Going to have to temper my enthusiasm slightly because of that ending, which almost has enough sugar mixed into it to dull the bitter taste of the rest of the book. This is a matter of personal taste, I guess. If you like “happy endings” where the protagonist gets all that she wants and maybe more, I guess you’ll enjoy this one. I prefer endings that are more ambiguous, endings that reflect the true uncertainty of life, endings that offer up the suggestion of hope (pun intended) but never the promise. While Krys does try to introduce an element of mystery right at the end (is there going to be a sequel? I’d read a sequel!), overall I feel like she wraps the story up in too much of a big bow before handing it to the reader.

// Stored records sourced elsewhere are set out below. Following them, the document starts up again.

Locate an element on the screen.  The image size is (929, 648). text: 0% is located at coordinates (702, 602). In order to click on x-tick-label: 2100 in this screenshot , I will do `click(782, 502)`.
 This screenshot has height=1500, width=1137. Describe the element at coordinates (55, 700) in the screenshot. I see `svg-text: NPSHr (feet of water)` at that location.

I was decidedly lukewarm about Krys’ debut, Hexed, and consequently didn’t check out its sequel (even though I said I would, but hey, terrible person and all that). With Dead Girls Society I wanted to give her another try (and not just because she’s local—though that doesn’t hurt), and I don’t regret it. For all that it’s a smart and tightly-plotted thriller, it also doesn’t skimp on character development, and that is a balance I can get behind. Also, just realized I kind of bookended my year with Michelle Krys books. I should try doing that with more authors!